### WORK ORDER:
What you give back must match the records below word for word.

### MATERIAL FOR THIS EXERCISE:

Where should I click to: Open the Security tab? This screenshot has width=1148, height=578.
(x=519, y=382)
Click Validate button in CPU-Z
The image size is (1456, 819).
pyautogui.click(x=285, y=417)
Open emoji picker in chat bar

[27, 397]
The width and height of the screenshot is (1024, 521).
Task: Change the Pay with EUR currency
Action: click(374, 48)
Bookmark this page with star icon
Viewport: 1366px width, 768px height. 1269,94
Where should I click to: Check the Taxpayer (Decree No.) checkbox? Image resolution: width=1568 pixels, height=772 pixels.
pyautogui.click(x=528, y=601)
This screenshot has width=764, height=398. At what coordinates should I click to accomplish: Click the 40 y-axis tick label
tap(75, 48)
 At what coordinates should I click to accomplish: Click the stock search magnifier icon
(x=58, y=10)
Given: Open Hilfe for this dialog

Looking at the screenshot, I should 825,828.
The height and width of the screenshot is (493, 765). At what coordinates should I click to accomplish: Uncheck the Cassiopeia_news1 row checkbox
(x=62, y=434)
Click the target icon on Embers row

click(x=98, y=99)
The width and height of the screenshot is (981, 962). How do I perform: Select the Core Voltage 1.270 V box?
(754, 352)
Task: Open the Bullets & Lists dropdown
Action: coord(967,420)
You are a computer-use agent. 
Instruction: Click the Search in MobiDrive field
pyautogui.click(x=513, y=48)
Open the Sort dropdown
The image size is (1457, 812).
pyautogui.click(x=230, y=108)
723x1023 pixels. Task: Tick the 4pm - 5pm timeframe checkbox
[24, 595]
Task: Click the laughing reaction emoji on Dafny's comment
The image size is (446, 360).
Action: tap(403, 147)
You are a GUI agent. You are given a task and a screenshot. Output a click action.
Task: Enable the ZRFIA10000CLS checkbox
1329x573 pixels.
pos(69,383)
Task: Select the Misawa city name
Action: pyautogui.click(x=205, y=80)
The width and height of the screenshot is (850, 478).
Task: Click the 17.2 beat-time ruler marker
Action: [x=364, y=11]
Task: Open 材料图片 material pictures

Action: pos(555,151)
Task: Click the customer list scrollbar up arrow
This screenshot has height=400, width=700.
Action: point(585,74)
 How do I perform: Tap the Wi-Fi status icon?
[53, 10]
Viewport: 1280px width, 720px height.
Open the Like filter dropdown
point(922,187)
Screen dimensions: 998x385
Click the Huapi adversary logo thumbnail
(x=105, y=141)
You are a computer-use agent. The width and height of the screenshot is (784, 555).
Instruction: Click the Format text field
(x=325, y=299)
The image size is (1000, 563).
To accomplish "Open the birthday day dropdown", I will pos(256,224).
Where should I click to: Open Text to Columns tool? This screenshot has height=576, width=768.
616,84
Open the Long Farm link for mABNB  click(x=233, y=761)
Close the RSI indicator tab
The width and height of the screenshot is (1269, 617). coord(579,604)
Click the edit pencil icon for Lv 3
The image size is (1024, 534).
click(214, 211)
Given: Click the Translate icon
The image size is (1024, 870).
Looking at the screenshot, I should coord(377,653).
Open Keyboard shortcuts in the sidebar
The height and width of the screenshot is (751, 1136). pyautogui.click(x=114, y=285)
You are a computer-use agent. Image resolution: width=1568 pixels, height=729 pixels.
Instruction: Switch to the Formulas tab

### REPLY TO THE TASK:
Where should I click to: Open the Security tab? This screenshot has width=1148, height=578.
(x=519, y=382)
Click Validate button in CPU-Z
The image size is (1456, 819).
pyautogui.click(x=285, y=417)
Open emoji picker in chat bar

[27, 397]
The width and height of the screenshot is (1024, 521).
Task: Change the Pay with EUR currency
Action: click(374, 48)
Bookmark this page with star icon
Viewport: 1366px width, 768px height. 1269,94
Where should I click to: Check the Taxpayer (Decree No.) checkbox? Image resolution: width=1568 pixels, height=772 pixels.
pyautogui.click(x=528, y=601)
This screenshot has width=764, height=398. At what coordinates should I click to accomplish: Click the 40 y-axis tick label
tap(75, 48)
 At what coordinates should I click to accomplish: Click the stock search magnifier icon
(x=58, y=10)
Given: Open Hilfe for this dialog

Looking at the screenshot, I should 825,828.
The height and width of the screenshot is (493, 765). At what coordinates should I click to accomplish: Uncheck the Cassiopeia_news1 row checkbox
(x=62, y=434)
Click the target icon on Embers row

click(x=98, y=99)
The width and height of the screenshot is (981, 962). How do I perform: Select the Core Voltage 1.270 V box?
(754, 352)
Task: Open the Bullets & Lists dropdown
Action: coord(967,420)
You are a computer-use agent. 
Instruction: Click the Search in MobiDrive field
pyautogui.click(x=513, y=48)
Open the Sort dropdown
The image size is (1457, 812).
pyautogui.click(x=230, y=108)
723x1023 pixels. Task: Tick the 4pm - 5pm timeframe checkbox
[24, 595]
Task: Click the laughing reaction emoji on Dafny's comment
The image size is (446, 360).
Action: tap(403, 147)
You are a GUI agent. You are given a task and a screenshot. Output a click action.
Task: Enable the ZRFIA10000CLS checkbox
1329x573 pixels.
pos(69,383)
Task: Select the Misawa city name
Action: pyautogui.click(x=205, y=80)
The width and height of the screenshot is (850, 478).
Task: Click the 17.2 beat-time ruler marker
Action: [x=364, y=11]
Task: Open 材料图片 material pictures

Action: pos(555,151)
Task: Click the customer list scrollbar up arrow
This screenshot has height=400, width=700.
Action: point(585,74)
 How do I perform: Tap the Wi-Fi status icon?
[53, 10]
Viewport: 1280px width, 720px height.
Open the Like filter dropdown
point(922,187)
Screen dimensions: 998x385
Click the Huapi adversary logo thumbnail
(x=105, y=141)
You are a computer-use agent. The width and height of the screenshot is (784, 555).
Instruction: Click the Format text field
(x=325, y=299)
The image size is (1000, 563).
To accomplish "Open the birthday day dropdown", I will pos(256,224).
Where should I click to: Open Text to Columns tool? This screenshot has height=576, width=768.
616,84
Open the Long Farm link for mABNB  click(x=233, y=761)
Close the RSI indicator tab
The width and height of the screenshot is (1269, 617). coord(579,604)
Click the edit pencil icon for Lv 3
The image size is (1024, 534).
click(214, 211)
Given: Click the Translate icon
The image size is (1024, 870).
Looking at the screenshot, I should coord(377,653).
Open Keyboard shortcuts in the sidebar
The height and width of the screenshot is (751, 1136). pyautogui.click(x=114, y=285)
You are a computer-use agent. Image resolution: width=1568 pixels, height=729 pixels.
Instruction: Switch to the Formulas tab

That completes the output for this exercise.